Assignment -
The entries are to be returned exactly as written.

Content starts

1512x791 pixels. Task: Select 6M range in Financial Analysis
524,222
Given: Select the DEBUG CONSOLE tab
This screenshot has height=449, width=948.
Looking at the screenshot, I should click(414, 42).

Content ends

Solution to this problem -
1512x791 pixels. Task: Select 6M range in Financial Analysis
524,222
Given: Select the DEBUG CONSOLE tab
This screenshot has height=449, width=948.
Looking at the screenshot, I should click(414, 42).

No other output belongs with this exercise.